No matter who you are —or maybe you’re Wonder Woman, I don’t know— you have probably experienced stress from hearing about others’ futures, whether it’s friends telling you about their return offers to investment banks, emails about classmates winning prestigious scholarships or listening to your roommate drone on about applying to medical school. You’ve probably also found yourself the perpetrator of that stress —my friends are definitely tired of hearing about my LSAT prep. Our constant planning for the future comes with steep costs: For me, it means canceling on friends at the last minute, shelving my sketchbook and camera and missing out on spontaneous adventures. You know it’s real when your mom is urging you to stop sending work emails and go to Lollapalooza. As John Lennon once sang, “Life is what happens to you while you’re busy making other plans.”
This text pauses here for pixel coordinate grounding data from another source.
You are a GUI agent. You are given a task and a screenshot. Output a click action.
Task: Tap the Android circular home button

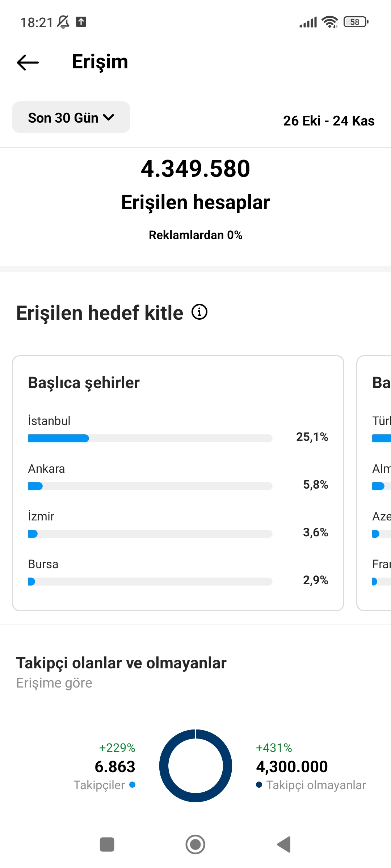tap(196, 844)
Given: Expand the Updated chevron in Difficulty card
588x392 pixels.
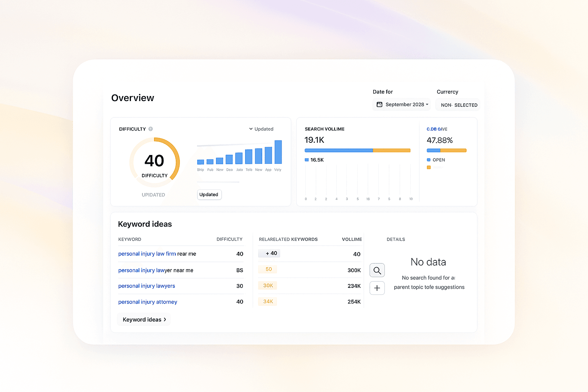Looking at the screenshot, I should click(x=251, y=129).
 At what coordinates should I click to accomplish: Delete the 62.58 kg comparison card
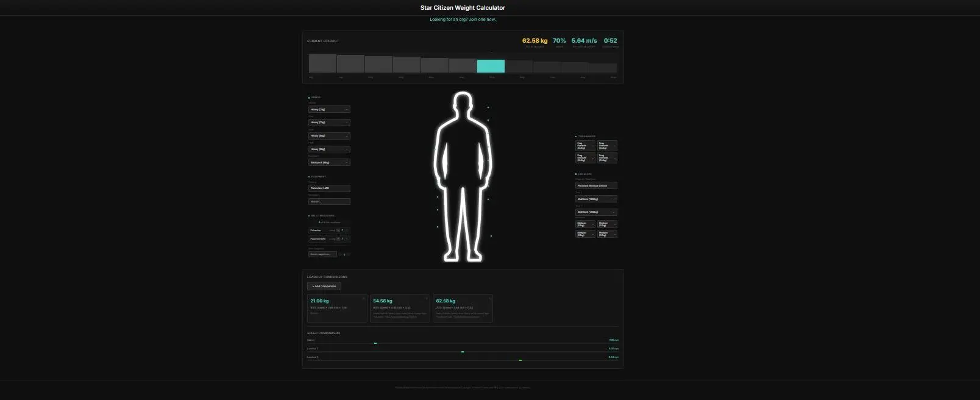[489, 299]
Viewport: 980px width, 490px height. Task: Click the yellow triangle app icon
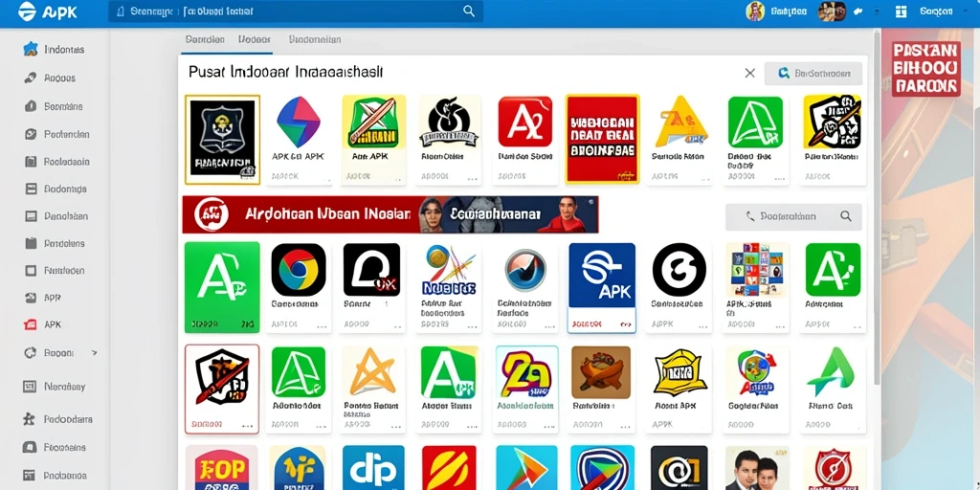680,122
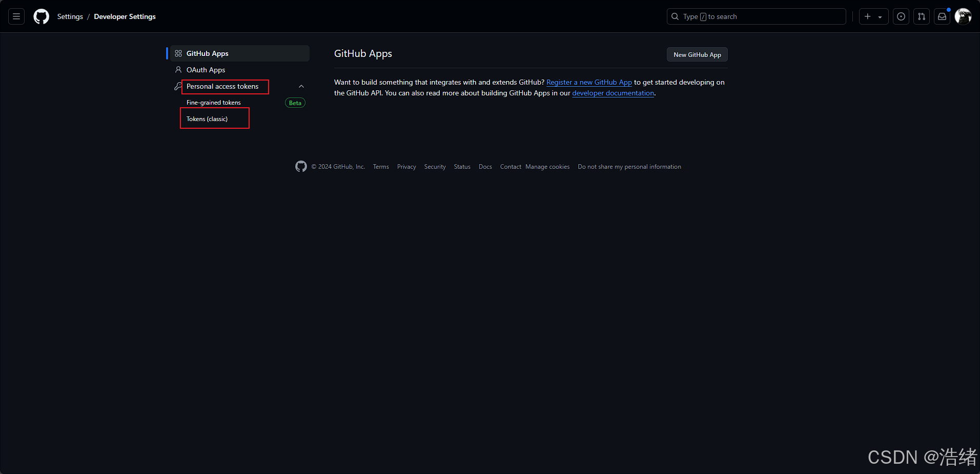Click the search field in header

(756, 16)
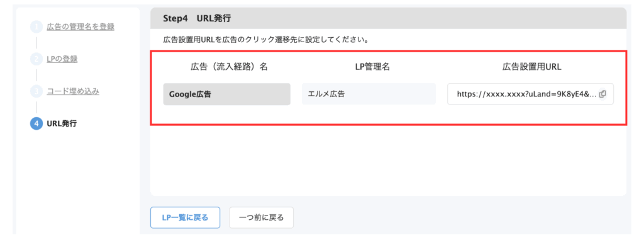Click the LP管理名 column header

pos(372,67)
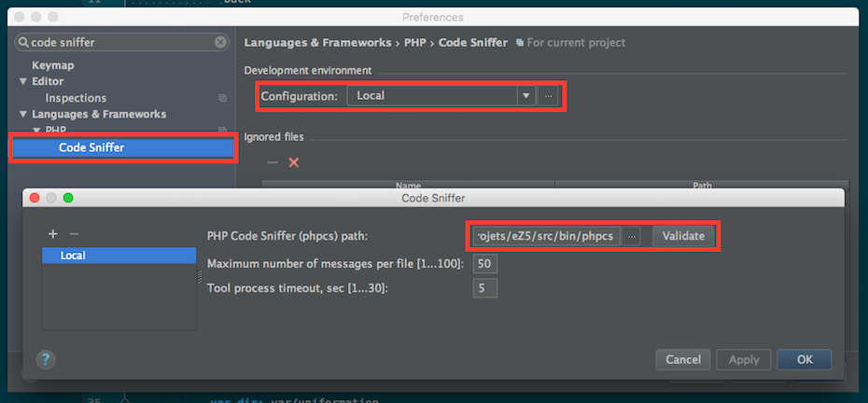Click the search magnifier icon
Screen dimensions: 868x403
click(23, 42)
We live in a culture that bestows respect on those with plans; to have a plan is to have purpose, resolve and forethought. We have been built for lives focused on the next step: nursery to elementary to high school to college; internship to full-time job. These safety nets can be restrictive, but they are also secure. Enmeshed in their protection, the anxiety of uncertainty fades away. At the end of our Yale careers, we will have earned a degree at one of the best universities in the world. But for many of us, that no longer feels like enough. Before we shake University President Peter Salovey’s hand in May, it seems that we also need to know exactly what is next, right now.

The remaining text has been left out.